Wanting, willing... open!

Written by Emily Nagoski, Ph.D.

One of my earlier posts was about responsive desire, the phenomenon of not being really interested in sex until sex (or something sexy) has already started. It's crucially important to understand this, since the mistaken belief that "desire" is "supposed" to be spontaneous - like, you're walking down the street or having lunch and you go, "Hm! Sex please!" - can cause a person to believe that if they have responsive desire they're BROKEN. And if people believe they're broken, then you get into medicalization of what is in fact perfectly normal, healthy, functional sexuality.

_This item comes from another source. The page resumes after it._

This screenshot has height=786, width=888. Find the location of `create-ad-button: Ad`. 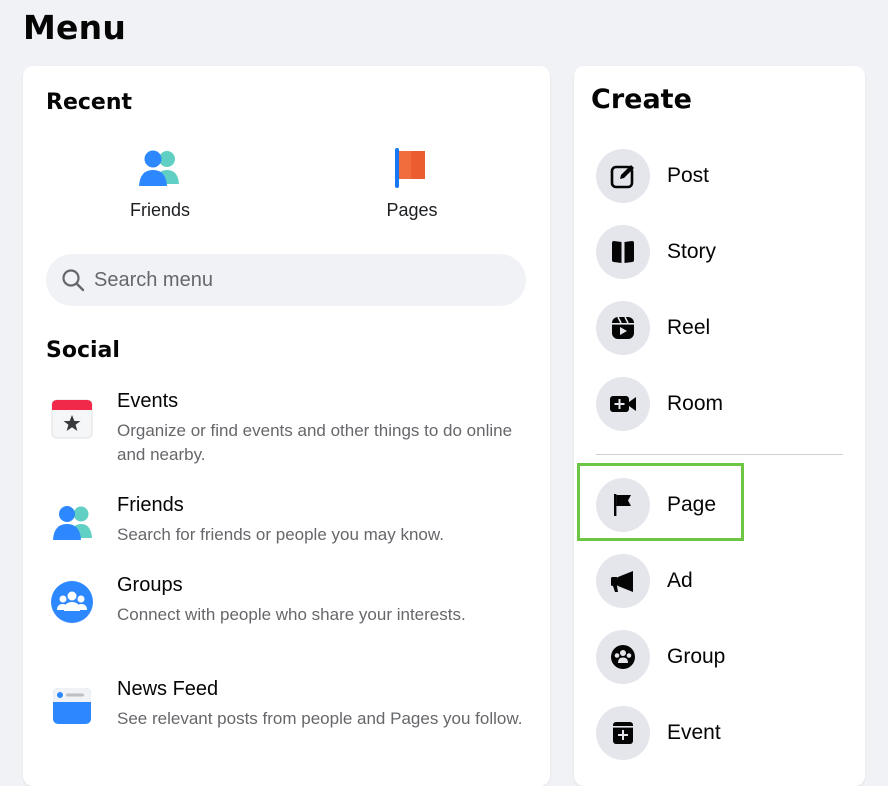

It's also an important concept in the context of consent. In an ideal world we'd all be able to consent when we're definitely into it, but it's just true that sometimes you only get into it after it has already started. I tried out the idea of calling this willing consent, following Suzanne Iasenza framework of "wanting" sex (spontaneous) versus "willing" to have sex (responsive).

But that language often feels uncomfortable for people; there's too much room for passive aggressive "YesokayFINE" in the word "willing." Like, "if you MUST," rather than, "Sure, let's see what happens."

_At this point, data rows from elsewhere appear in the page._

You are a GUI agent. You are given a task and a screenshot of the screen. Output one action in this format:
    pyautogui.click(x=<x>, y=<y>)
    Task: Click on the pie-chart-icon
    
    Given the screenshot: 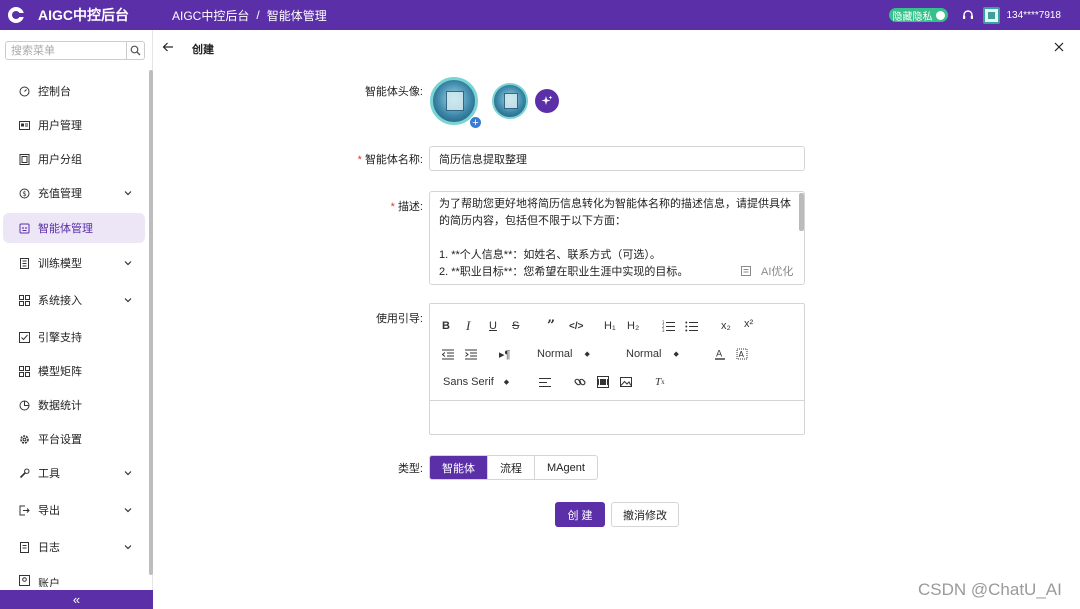 What is the action you would take?
    pyautogui.click(x=24, y=405)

But I was talking with a student who both is in my class and works in my office, about responsive desire, which I had just covered in class the night before. I was talking to her about this problem in the language of "willingness," and she said, "It's more like OPENNESS."

And with that word, an entire world cracked open.

Being "open" to sex connotes a kind of readiness, appreciation, porousness and connection that "willing" just doesn't quite get.

If you're a responsive desire person, if you mostly begin wanting sex only when sexy things are already happening, you can frame your sexuality as "open," to possibility, to invitation, perhaps even to persuasion. And where persuasion enters the picture, my controversially tepid advice is Go. Slow. If you just maybe wanna do something, try it out and go slow. Keep monitoring your internal experience for what feels good and what feels uncomfortable. And remember that just becomes something feels sexually arousing doesn't mean it feels GOOD: when it's right, it'll feel both arousing and emotionally certain.